NEW YORK Digitas said that it plans to eliminate 50 positions, or about 4 percent of its 1,200-person staff, to head off expected declines in revenue from clients AT&T and Delta Air Lines.
The digital- and direct-marketing agency cited AT&T's decision to stop seeking new customers for its consumer local and long-distance services and Delta's precarious financial situation as reasons for the anticipated revenue drop.
The Boston-based company said that the staff cuts would result in about $6 million in compensation and benefits savings.
Digitas reiterated its third-quarter fee revenue projection of $58-61 million, and revised its Q3 earnings per share to 10-12 cents, up from its previously projected 8-10 cents.

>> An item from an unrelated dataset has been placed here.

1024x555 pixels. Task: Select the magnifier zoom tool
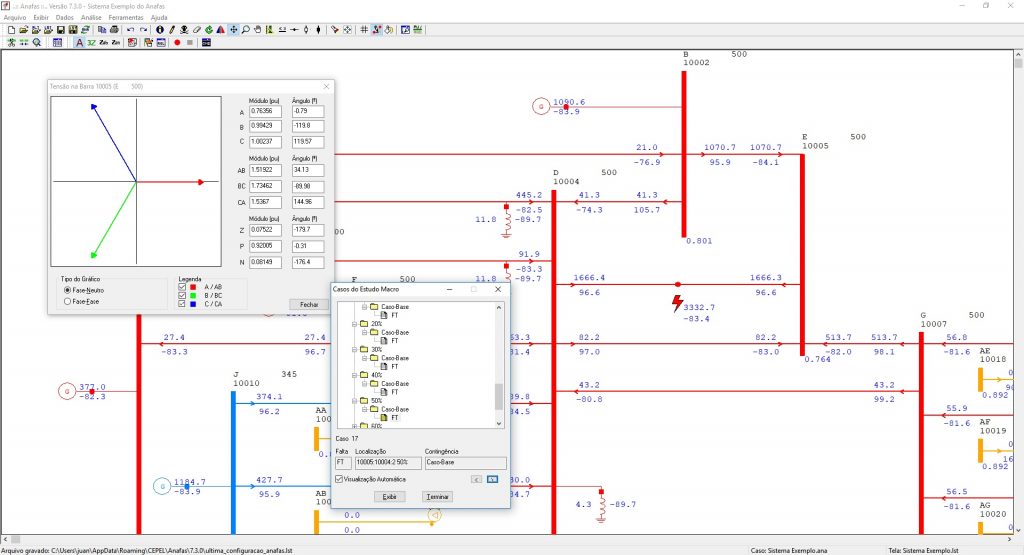pos(246,30)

For full-year 2004, the shop said it expects fee revenue at the low end of its former guidance of $235-245 million and earnings per share of 35-42 cents. In 2003, Digitas reported fee revenue of $209.5 million and net income of $16.9 million, or 24 cents per share.
"The recent announcements by AT&T and the pressures faced by Delta Air Lines signal both client-specific revenue contraction and the creation of excess capacity," said Digitas chairman and chief executive officer David Kenny in a statement. "We believe the strength of our client base combined with quick and decisive reallocation of staff will result in achieving revenue and earnings growth in 2005."

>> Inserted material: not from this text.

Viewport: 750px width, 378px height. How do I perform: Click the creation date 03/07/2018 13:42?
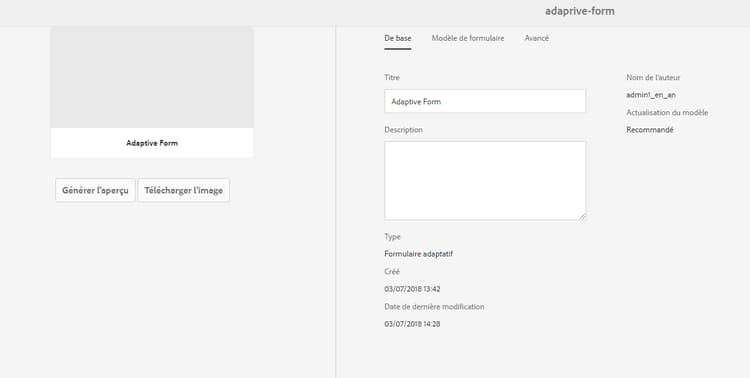[412, 289]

Kenny acknowledged that the client "contraction" would affect Digitas' ability to achieve 15-25 percent year-over-year growth in 2005, though he added, "We remain confident that this growth range is attainable in the longer term."
The head-count reduction and guidance clarification comes as Digitas prepares to buy Norwalk, Conn.-based Modem Media in a stock deal valued at $200 million. That transaction is expected to close in the fourth quarter. Modem also works with Delta.
Digitas' shares [DTAS] closed on the Nasdaq today at $6.30, up 1 cent or 0.2 percent. The stock's 52-week high is $13.24; its low, $5.64. Modem's stock [MMPT] was unchanged at $4.34. Its 52-week high is $8.92; its low, $3.60.